Small Things from Therapy

I have come across a story on the internet several times. My quick Google search says it was posted on tumblr by “andhumanslovedstories”.

I recall a similar type of experience where a therapist told me something really simple and not all that profound, but it made a profound impact.

Here we go, the life-changing piece of counsel:

Some of you may be thinking, “How did you not know this Amelia?” Hear me out.

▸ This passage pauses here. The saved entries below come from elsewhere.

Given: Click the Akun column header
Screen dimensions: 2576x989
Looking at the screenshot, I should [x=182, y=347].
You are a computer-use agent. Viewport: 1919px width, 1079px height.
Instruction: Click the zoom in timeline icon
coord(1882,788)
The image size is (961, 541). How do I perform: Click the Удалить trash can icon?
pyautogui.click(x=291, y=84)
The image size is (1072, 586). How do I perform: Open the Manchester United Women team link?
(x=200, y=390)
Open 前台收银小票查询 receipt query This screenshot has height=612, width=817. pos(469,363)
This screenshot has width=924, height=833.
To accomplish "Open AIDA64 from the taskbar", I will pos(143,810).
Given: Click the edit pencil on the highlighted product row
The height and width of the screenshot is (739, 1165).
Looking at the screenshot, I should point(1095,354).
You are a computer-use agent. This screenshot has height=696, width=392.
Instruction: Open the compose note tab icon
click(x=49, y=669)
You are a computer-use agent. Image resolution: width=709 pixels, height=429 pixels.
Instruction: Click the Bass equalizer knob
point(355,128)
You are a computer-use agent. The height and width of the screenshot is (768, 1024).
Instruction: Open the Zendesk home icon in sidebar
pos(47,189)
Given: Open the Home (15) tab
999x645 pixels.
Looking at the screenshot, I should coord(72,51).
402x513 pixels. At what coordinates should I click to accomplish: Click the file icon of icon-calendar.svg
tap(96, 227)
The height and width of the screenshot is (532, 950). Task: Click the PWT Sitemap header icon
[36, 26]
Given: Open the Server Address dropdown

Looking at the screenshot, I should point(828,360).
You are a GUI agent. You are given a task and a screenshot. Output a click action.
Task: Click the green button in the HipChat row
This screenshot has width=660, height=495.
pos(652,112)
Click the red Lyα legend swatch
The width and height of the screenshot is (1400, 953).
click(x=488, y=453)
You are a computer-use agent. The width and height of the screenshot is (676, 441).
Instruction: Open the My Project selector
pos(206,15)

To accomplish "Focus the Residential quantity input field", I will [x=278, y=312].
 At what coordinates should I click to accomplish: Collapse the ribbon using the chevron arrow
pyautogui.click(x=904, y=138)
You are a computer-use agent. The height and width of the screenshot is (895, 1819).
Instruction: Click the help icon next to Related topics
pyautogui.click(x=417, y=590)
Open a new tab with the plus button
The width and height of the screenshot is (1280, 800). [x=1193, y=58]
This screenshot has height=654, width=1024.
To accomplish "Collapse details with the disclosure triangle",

If I have some weird but generally skin thing come up–a rash or flaky skin or irritation or whatever–I do not immediately call the dermatologist. (this does not include acute or extremely suspicious things) The first thing I do is wait and see if it goes away on its own. If it doesn’t, then I do the things that I know the dermatologist will do anyway. I consider if I’ve come into contact with anything new. If I have, I avoid that thing and see if the problem goes away. If it doesn’t go away, I generally test out a few other variables to rule them out as causes. This approach saves me the hassle of going in to the doctor, having them tell me to try to cut out the new things and see if it goes away, and then go back to the doctor if it doesn’t go away. I have this mindset for every kind of medical thing, not just dermatology. I mean, really, I’m not going to go to urgent care for every cough and sniffle.

Additionally, I know that most (perhaps all) medications used in the treatment of depression and/or anxiety take at minimum two weeks to be fully effective. During those two weeks, it isn’t uncommon to just feel a bit off as the chemicals in your brain and body readjust. 

Combine these two things, and you get Amelia rarely making decisions about whether or not a medication is working for those two weeks. Actually, it’s more like three or four, because I try to give it time to make sure other things like my menstrual cycle or life circumstances aren’t acting as confounding variables. There have been rare times (like when I was given one antidepressant and it made me feel like I had influenza while simultaneously making me feel like I needed to crawl out of my skin) where I don’t wait that long before getting in touch with my doctor. Those rare times are when it is super duper obvious that this isn’t working. And yeah, they’re kind of rare.

And then here comes my therapist, telling me that my wait and see approach with dermatology really probably shouldn’t be applied to psychiatric medications. That it is my medical care provider’s job to help me. That I don’t need to know the answers before I contact them.

I just…contact them. And tell them what’s going on. And then they, the person with the medical training, gets to try to figure out what’s going on. It’s almost like that’s what they are paid to do. Like, I don’t have to do their job for them. Weird. I know.

Maybe after I contact them they determine we should try something else. Or maybe they recommend staying the course and waiting it out a bit. Guess what, regardless of which outcome, it’s not a waste of time and effort. Even if it doesn’t change the treatment plan, at least it is documented that things went wonky, at least for a little while. Even if it doesn’t change the treatment plan, at least I’m not tossing and turning, trying to figure out what to do. Even if it doesn’t change the treatment plan, I have the opportunity to ensure that my medical care provider listens to me.